Tip for the community: Use free proxies for light browsing or bypassing restrictions, but don’t rely on them for private or sensitive tasks.
You asked how to use a proxy “correctly and for free” — and that word correctly tells me you already sense what 99% of beginners miss: most free proxies are worse than using nothing at all.
Here’s the honest answer nobody’s giving you: skip proxies entirely. What you actually want is a free VPN — and there’s exactly one that won’t sell your data, throttle you to death, or turn your phone into a criminal relay node.
Right now (30 seconds): open your phone, install Proton VPN — it’s free forever, unlimited data, no ads, Swiss no-logs policy, works on PC and mobile. One tap, done.
Also right now (15 seconds): in Chrome → Settings → Privacy → Security → turn on “Use secure DNS” → pick Cloudflare. That encrypts which websites you visit so your ISP can’t snoop — this alone fixes the #1 leak most people never know about.
This weekend: on Android, go Settings → Network → Private DNS → type one.one.one.one → save. Now your entire phone’s DNS is encrypted, not just the browser.
| You said | What actually works | Time |
|---|---|---|
| “proxy on PC” | Proton VPN app on Windows — covers ALL apps, not just browser | 2 min install |
| “proxy on mobile” | Proton VPN app on Android/iOS — one-tap connect | 2 min install |
| “correctly” | Enable DNS encryption (Chrome + Android Private DNS) | 30 sec each |
| “for free” | Proton VPN Free = unlimited + no ads + audited | $0 forever |
Here’s the part nobody tells you — if you search “free proxy” on the Play Store, the top results are actual spyware. An academic study tested 640,000+ free proxies and found only 34% even worked, and 10% were injecting malware. The top free VPN app (SuperVPN, 100M+ downloads) leaked 360 million user records. Some free VPNs literally turn your phone into a relay for criminals — the FBI put out a warning about this in March 2026. Proton VPN is one of maybe three free options that’s genuinely safe. I use it on public wifi whenever I’m at a café or airport.
🎯 Do Exactly This, In This Order (Full Setup Guide)
Step 0 — Understand What You’re Actually Doing
Think of it like mailing a letter. Right now, your ISP (internet company) reads every envelope — they see who you’re writing to. A VPN puts your letter inside a second locked envelope and mails it through a private courier. Your ISP sees the courier, not the letter. A proxy only hides the return address but the postman can still read everything inside.

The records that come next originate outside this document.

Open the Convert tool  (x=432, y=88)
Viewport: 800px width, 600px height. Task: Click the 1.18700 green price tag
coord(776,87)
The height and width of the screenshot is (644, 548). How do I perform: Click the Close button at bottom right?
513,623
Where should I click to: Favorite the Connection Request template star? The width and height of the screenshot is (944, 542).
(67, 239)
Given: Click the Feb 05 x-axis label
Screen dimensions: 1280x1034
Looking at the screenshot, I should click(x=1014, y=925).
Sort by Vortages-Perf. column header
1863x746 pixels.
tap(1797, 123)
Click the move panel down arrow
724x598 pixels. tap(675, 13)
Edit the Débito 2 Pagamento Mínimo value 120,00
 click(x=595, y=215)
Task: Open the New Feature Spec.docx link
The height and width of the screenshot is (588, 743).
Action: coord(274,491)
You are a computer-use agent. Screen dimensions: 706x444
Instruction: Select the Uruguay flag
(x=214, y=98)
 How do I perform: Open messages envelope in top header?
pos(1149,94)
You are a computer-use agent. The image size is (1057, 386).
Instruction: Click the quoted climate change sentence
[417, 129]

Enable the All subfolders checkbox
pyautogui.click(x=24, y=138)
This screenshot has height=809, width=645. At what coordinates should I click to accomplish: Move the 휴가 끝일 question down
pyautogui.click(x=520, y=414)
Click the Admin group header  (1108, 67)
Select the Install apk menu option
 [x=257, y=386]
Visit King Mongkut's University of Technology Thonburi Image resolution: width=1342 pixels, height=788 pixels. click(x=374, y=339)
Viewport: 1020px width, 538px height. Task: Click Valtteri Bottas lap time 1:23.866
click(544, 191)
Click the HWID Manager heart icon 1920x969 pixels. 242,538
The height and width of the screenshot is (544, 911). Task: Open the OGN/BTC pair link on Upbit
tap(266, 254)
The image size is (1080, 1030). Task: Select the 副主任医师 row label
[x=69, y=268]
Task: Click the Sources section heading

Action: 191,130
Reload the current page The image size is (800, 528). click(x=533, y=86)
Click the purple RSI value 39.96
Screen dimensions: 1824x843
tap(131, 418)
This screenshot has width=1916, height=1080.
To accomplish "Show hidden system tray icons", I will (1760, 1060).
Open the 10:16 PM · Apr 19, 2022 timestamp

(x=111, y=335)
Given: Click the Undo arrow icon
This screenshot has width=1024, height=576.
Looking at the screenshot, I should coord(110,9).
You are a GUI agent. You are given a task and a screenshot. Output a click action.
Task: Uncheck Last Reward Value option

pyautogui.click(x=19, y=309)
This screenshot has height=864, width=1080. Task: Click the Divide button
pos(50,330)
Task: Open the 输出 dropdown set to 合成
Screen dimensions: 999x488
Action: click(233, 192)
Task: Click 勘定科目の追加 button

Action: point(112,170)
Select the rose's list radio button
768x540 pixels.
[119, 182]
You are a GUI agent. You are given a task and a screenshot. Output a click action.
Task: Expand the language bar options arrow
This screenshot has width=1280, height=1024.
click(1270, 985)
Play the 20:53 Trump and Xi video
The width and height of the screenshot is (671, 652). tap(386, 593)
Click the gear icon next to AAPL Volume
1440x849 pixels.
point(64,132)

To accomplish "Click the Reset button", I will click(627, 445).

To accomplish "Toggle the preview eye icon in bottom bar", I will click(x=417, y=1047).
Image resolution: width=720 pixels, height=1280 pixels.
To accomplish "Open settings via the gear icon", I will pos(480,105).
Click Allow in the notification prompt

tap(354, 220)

Why VPN beats proxy for beginners: A proxy only protects your browser. Discord, Spotify, games, app updates — all still use your real IP. A VPN wraps EVERYTHING your device sends. That’s why “correctly” = VPN, not proxy.
Step 1 — Install Proton VPN (PC + Mobile)
Windows/Mac:
- Go to protonvpn.com/download
- Download → install → create free account (just email)
- Open → click the big connect button → done
Android/iOS:
- Search “Proton VPN” in Play Store or App Store
- Install → open → sign up or use guest mode (no email needed on mobile!)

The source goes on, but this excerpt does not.